The task: Can you set down the lines of the records unchanged, from the line containing "You are a computer-use agent. Screen" through the end of the records, leaving the pictures out of your answer?

Records for locating described items:
╭──

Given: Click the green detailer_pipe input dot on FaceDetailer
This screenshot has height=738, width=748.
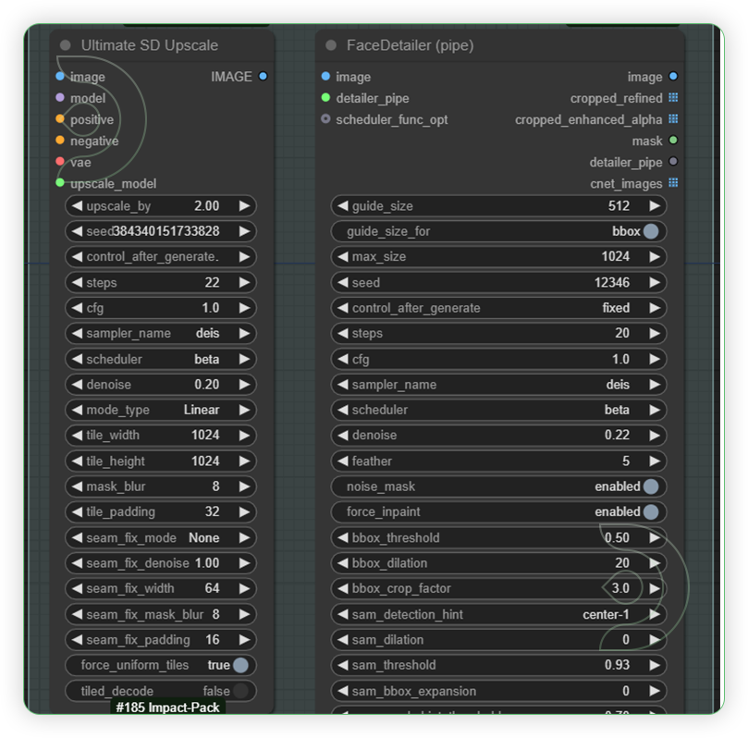Looking at the screenshot, I should [325, 98].
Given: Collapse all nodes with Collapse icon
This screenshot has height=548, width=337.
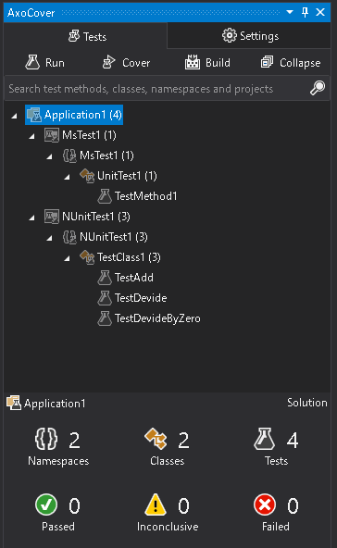Looking at the screenshot, I should pyautogui.click(x=267, y=62).
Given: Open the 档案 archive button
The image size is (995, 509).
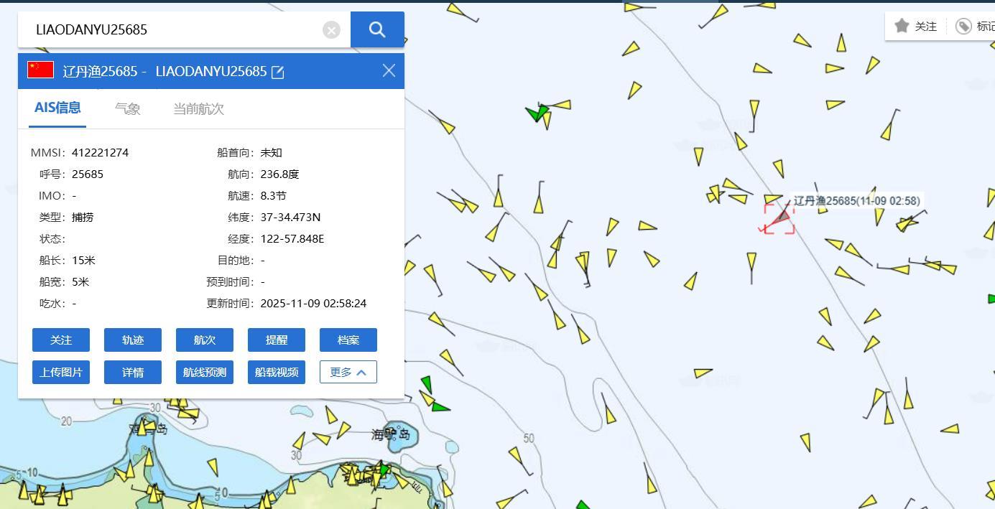Looking at the screenshot, I should [x=348, y=340].
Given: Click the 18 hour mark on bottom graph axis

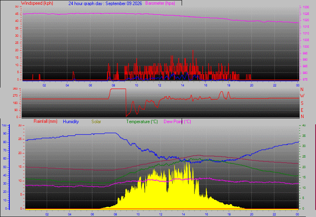Looking at the screenshot, I should tap(229, 214).
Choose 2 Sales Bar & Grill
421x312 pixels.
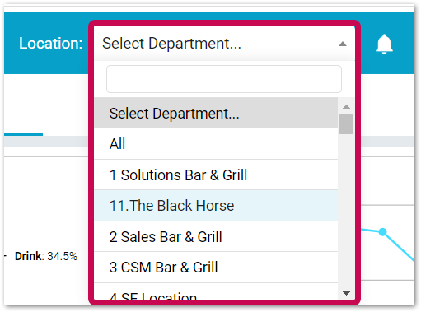pos(216,236)
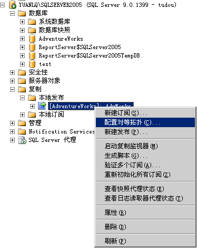Expand the 安全性 node
Viewport: 197px width, 248px height.
[x=12, y=72]
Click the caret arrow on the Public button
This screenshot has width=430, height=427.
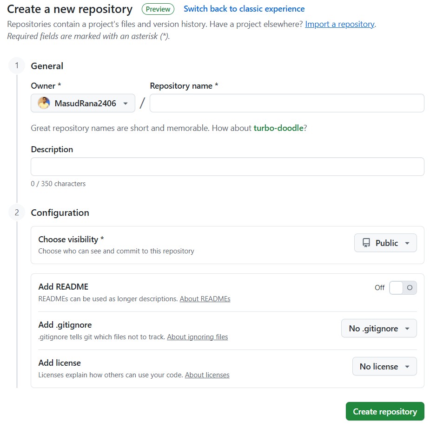[407, 243]
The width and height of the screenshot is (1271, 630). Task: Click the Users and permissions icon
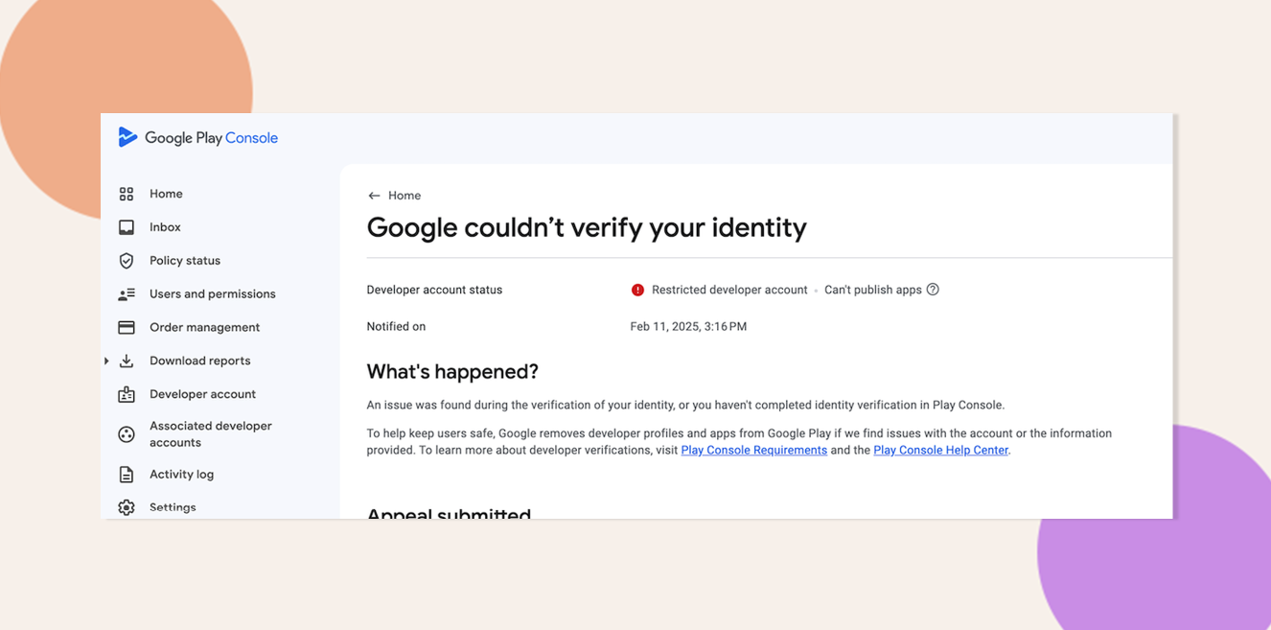pos(127,294)
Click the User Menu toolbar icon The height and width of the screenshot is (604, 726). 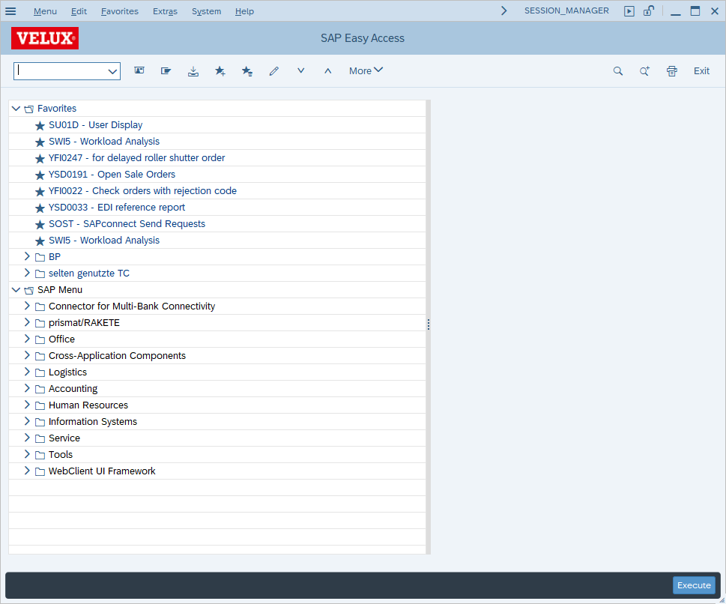pyautogui.click(x=139, y=71)
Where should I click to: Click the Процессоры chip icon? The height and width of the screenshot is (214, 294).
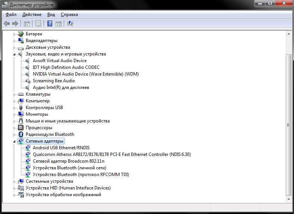tap(21, 128)
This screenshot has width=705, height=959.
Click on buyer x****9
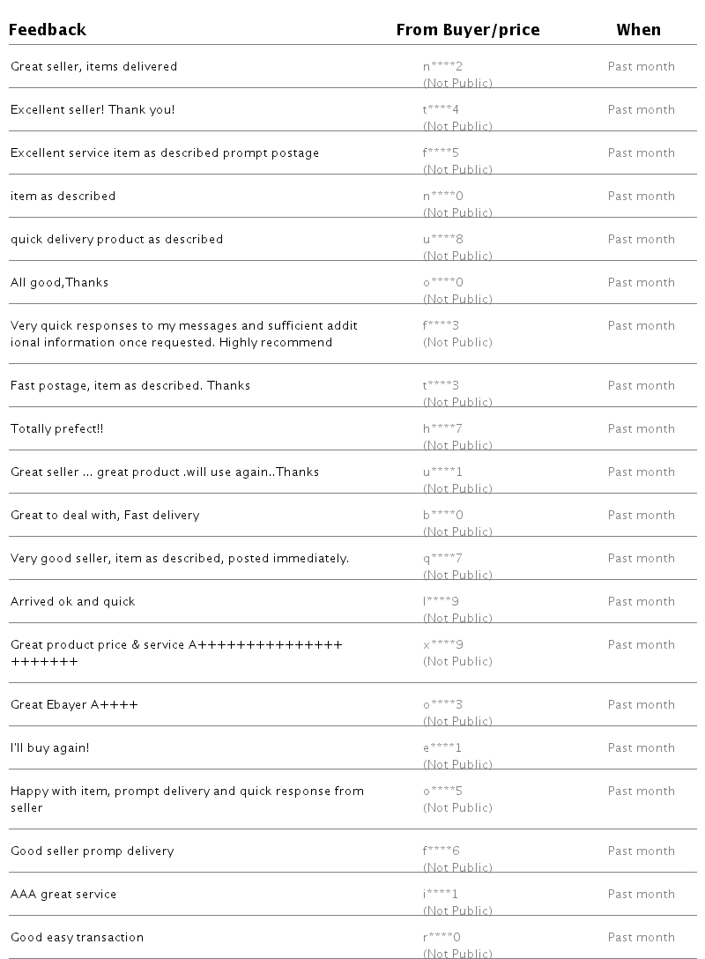point(442,644)
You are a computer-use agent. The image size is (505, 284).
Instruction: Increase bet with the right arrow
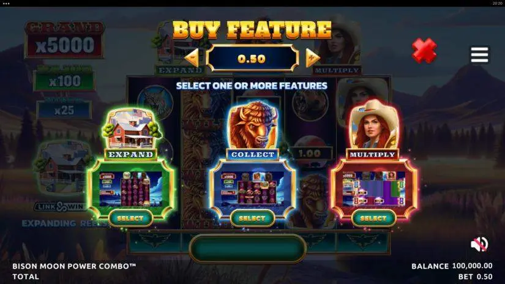(312, 58)
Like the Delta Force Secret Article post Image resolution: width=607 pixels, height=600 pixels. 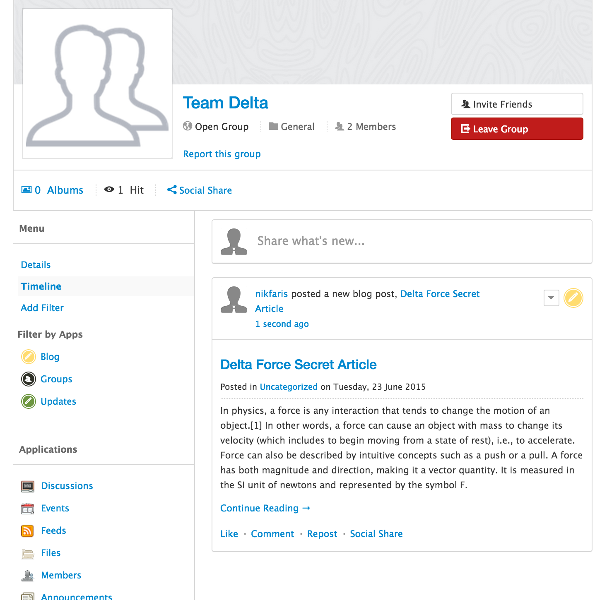point(229,534)
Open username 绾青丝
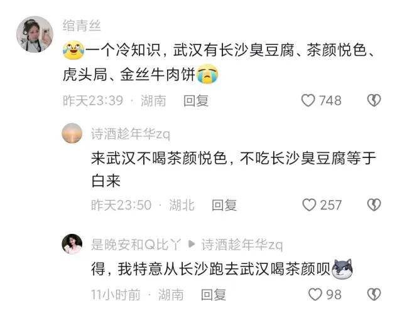This screenshot has width=402, height=316. [x=82, y=26]
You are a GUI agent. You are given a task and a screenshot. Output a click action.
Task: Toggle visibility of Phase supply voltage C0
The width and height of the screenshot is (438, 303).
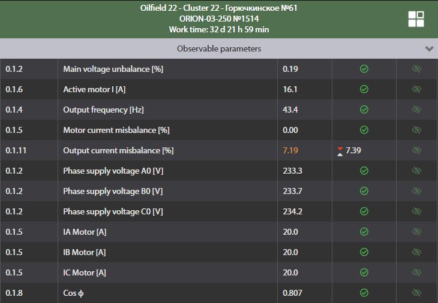416,211
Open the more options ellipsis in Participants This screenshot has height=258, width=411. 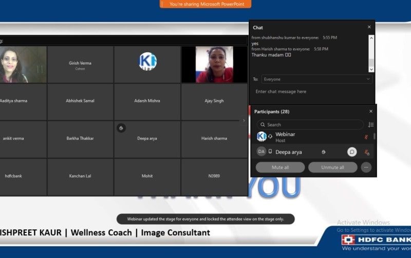(x=366, y=167)
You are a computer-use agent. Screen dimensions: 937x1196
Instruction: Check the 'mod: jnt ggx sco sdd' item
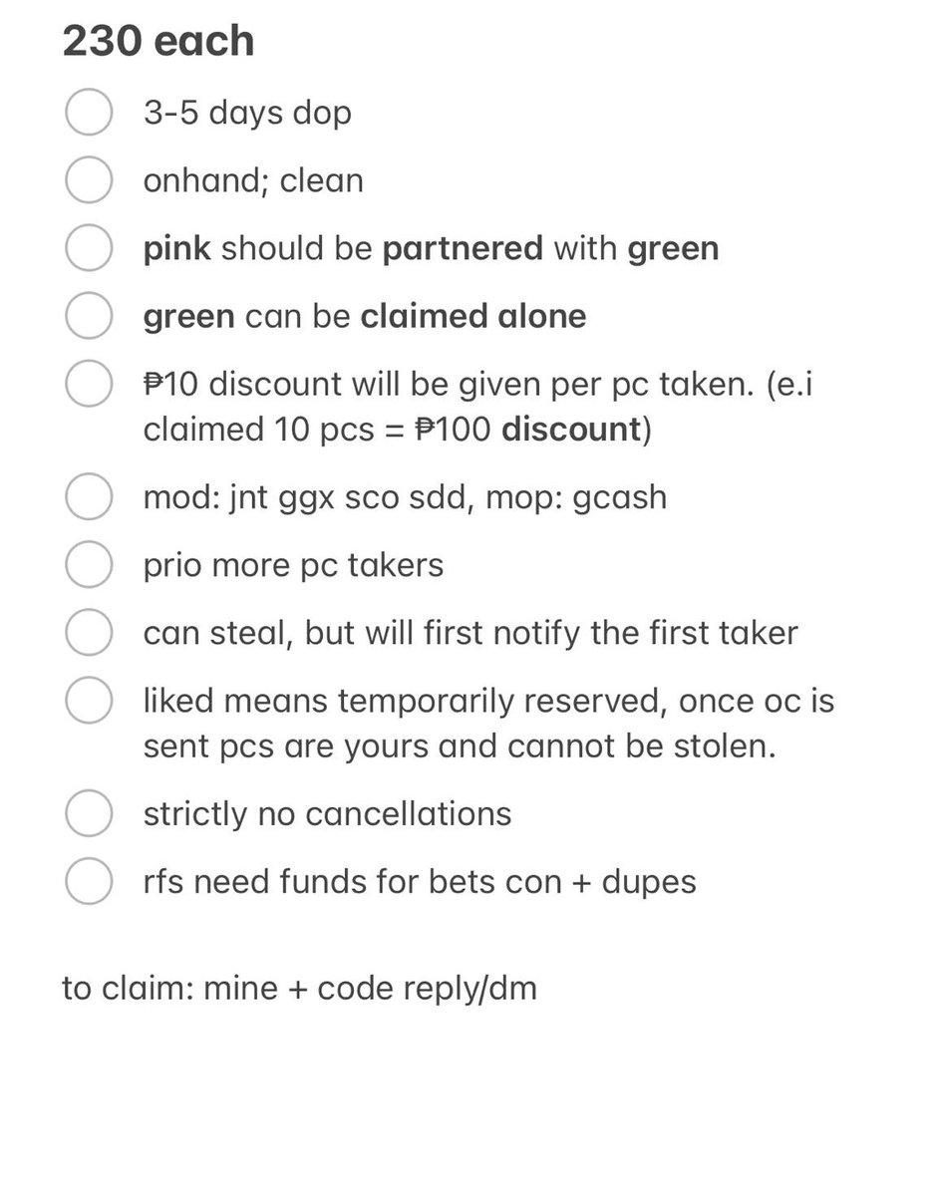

╰──

Task answer:
You are a computer-use agent. Screen dimensions: 937x1196
Instruction: Check the 'mod: jnt ggx sco sdd' item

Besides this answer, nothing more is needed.